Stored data
╭──
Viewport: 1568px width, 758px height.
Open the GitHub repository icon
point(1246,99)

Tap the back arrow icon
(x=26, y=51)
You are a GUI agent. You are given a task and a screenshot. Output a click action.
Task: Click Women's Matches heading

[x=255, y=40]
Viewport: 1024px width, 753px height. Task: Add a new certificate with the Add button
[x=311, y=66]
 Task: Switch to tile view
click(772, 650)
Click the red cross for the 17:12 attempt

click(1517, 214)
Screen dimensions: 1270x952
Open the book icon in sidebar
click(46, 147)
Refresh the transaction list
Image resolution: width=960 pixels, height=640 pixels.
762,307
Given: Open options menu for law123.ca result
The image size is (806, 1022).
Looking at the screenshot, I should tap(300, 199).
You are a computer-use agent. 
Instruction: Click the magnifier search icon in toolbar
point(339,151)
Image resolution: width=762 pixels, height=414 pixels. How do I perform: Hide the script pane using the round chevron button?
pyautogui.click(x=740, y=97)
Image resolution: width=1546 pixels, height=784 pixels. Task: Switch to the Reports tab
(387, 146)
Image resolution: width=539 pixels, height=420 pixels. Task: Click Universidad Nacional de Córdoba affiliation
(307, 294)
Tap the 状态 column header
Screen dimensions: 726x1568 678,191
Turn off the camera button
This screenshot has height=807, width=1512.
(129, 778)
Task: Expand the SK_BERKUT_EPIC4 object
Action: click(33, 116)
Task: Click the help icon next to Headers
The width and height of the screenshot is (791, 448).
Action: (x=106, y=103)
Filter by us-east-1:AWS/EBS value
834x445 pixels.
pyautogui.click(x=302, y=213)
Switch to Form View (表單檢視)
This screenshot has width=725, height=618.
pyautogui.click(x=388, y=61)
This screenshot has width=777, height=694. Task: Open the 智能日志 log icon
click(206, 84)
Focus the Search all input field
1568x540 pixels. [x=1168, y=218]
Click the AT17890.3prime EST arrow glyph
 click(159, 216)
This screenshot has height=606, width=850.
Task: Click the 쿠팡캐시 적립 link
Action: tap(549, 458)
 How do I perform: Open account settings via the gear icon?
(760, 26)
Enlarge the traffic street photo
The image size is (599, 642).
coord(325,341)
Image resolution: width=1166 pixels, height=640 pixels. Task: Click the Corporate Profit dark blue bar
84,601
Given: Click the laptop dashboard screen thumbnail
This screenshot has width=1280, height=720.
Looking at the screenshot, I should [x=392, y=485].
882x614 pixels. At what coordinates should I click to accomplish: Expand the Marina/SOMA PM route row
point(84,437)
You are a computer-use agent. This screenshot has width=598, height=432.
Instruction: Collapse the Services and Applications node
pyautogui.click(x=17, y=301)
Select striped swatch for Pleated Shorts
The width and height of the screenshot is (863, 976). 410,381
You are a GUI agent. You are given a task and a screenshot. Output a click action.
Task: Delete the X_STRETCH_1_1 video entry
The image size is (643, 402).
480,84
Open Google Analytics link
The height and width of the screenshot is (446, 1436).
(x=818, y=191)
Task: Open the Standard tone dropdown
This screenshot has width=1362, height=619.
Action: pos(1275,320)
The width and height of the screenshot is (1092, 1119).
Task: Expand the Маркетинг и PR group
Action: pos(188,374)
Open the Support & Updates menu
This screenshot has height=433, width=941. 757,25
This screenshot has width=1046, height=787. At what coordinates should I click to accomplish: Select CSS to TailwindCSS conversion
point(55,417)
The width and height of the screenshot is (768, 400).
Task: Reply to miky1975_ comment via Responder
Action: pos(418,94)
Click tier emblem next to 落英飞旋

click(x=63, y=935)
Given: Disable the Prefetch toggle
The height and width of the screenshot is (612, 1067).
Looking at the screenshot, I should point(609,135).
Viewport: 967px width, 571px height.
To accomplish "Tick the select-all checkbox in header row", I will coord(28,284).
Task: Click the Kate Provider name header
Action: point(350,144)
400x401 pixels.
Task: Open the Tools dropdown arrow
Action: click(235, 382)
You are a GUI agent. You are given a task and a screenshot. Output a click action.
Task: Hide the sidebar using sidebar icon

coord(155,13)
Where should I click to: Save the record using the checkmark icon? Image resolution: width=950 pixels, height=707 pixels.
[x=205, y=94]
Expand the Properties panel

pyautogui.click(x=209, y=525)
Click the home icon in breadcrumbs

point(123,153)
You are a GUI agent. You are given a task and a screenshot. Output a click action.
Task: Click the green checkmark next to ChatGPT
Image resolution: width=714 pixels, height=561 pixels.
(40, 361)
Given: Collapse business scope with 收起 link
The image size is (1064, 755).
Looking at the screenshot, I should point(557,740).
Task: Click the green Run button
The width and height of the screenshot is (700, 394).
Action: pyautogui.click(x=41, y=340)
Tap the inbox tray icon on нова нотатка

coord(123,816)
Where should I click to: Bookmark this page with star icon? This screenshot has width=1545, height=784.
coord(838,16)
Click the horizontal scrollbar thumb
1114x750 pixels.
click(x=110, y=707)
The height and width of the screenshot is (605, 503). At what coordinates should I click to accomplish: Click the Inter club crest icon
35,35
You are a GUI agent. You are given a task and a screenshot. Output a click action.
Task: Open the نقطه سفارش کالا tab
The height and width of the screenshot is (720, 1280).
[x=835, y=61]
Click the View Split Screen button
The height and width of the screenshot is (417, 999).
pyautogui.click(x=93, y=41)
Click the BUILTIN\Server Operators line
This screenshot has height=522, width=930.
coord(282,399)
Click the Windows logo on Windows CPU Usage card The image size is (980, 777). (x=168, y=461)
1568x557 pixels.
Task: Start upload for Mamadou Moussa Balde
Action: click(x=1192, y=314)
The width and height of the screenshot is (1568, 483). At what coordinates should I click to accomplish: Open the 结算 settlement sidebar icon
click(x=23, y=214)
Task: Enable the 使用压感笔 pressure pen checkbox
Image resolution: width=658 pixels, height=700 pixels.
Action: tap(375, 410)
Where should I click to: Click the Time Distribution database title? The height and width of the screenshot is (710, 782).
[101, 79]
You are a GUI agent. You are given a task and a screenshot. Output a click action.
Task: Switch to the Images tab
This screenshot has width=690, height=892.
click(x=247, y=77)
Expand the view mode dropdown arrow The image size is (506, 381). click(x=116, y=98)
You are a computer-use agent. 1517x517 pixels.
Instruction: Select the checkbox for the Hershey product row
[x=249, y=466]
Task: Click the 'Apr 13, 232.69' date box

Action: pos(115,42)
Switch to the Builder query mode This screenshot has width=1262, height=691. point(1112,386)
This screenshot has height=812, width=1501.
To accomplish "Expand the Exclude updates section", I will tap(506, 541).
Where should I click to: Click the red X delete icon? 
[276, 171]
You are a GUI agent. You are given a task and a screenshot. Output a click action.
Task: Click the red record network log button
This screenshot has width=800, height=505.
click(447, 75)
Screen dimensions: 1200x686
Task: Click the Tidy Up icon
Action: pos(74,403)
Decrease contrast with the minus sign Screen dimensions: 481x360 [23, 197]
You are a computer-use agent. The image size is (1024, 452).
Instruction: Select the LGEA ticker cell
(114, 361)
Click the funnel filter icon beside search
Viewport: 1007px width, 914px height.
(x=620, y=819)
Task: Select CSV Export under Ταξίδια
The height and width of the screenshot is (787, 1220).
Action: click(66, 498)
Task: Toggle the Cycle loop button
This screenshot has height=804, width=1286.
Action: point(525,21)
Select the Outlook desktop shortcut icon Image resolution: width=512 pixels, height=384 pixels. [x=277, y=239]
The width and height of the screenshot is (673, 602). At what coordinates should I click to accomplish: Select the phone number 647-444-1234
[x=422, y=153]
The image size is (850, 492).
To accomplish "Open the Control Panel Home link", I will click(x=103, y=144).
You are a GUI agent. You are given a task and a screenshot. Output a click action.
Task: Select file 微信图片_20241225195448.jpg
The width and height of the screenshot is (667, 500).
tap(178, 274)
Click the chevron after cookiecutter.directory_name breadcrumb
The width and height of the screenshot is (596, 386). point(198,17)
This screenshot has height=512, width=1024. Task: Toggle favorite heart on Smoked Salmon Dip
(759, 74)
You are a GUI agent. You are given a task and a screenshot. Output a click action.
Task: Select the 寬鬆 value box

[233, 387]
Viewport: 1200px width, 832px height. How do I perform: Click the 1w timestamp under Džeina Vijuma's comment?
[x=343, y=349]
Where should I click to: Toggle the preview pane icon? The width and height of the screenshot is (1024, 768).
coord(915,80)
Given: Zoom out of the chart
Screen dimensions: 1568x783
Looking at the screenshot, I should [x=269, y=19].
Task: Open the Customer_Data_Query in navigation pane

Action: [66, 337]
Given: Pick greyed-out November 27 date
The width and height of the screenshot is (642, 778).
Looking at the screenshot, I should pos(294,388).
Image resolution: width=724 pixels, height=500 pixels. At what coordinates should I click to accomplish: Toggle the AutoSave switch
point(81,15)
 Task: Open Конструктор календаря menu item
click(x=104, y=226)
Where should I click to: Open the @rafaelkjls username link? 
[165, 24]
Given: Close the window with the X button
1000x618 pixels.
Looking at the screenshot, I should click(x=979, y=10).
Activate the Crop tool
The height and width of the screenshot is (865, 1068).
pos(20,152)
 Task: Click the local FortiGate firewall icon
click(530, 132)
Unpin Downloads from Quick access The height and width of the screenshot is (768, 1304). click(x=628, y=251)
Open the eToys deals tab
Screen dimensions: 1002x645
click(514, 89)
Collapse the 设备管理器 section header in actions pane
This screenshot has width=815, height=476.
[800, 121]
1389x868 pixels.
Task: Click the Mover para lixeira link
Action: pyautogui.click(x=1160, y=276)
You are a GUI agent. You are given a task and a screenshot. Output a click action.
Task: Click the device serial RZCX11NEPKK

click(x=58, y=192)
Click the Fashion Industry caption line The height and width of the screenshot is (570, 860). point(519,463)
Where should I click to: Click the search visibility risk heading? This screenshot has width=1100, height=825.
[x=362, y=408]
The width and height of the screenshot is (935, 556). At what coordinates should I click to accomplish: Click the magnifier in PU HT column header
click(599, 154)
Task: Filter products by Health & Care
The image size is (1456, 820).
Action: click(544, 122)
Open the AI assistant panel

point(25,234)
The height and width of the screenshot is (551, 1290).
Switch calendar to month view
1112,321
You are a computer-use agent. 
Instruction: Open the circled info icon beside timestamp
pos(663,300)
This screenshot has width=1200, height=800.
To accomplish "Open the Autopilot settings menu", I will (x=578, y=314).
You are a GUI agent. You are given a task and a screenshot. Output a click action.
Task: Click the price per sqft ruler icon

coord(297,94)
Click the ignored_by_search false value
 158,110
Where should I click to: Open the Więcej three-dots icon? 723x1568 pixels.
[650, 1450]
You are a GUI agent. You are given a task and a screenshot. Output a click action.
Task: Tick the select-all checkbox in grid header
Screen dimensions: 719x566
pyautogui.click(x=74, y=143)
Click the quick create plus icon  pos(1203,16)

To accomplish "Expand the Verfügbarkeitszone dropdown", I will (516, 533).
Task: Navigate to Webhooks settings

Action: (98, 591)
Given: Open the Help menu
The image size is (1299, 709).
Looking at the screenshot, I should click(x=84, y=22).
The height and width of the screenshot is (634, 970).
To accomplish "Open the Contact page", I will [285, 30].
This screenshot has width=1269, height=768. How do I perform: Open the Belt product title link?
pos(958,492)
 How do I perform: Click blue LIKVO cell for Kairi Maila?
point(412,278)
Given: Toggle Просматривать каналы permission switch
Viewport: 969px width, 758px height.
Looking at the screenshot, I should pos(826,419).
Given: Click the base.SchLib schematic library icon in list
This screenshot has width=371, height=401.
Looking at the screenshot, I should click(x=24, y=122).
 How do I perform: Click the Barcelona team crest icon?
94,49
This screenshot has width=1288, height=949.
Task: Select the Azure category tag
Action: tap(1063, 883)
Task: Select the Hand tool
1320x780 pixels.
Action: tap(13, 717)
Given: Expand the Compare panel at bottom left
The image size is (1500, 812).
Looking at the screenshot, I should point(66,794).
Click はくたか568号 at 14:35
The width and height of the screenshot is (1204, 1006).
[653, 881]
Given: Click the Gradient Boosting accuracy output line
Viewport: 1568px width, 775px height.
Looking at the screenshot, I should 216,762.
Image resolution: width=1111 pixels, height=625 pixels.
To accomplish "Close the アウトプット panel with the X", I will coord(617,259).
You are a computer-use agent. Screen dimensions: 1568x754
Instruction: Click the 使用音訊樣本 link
╰──
What you give back must be the stretch above, starting at the line with "Open the AI assistant panel" and ending at the line with "Given: Toggle Просматривать", copied exactly.

Open the AI assistant panel

point(25,234)
The height and width of the screenshot is (551, 1290).
Switch calendar to month view
1112,321
You are a computer-use agent. 
Instruction: Open the circled info icon beside timestamp
pos(663,300)
This screenshot has width=1200, height=800.
To accomplish "Open the Autopilot settings menu", I will (x=578, y=314).
You are a GUI agent. You are given a task and a screenshot. Output a click action.
Task: Click the price per sqft ruler icon

coord(297,94)
Click the ignored_by_search false value
 158,110
Where should I click to: Open the Więcej three-dots icon? 723x1568 pixels.
[650, 1450]
You are a GUI agent. You are given a task and a screenshot. Output a click action.
Task: Tick the select-all checkbox in grid header
Screen dimensions: 719x566
pyautogui.click(x=74, y=143)
Click the quick create plus icon  pos(1203,16)

To accomplish "Expand the Verfügbarkeitszone dropdown", I will (516, 533).
Task: Navigate to Webhooks settings

Action: (98, 591)
Given: Open the Help menu
The image size is (1299, 709).
Looking at the screenshot, I should click(x=84, y=22).
The height and width of the screenshot is (634, 970).
To accomplish "Open the Contact page", I will [285, 30].
This screenshot has width=1269, height=768. How do I perform: Open the Belt product title link?
pos(958,492)
 How do I perform: Click blue LIKVO cell for Kairi Maila?
point(412,278)
Given: Toggle Просматривать каналы permission switch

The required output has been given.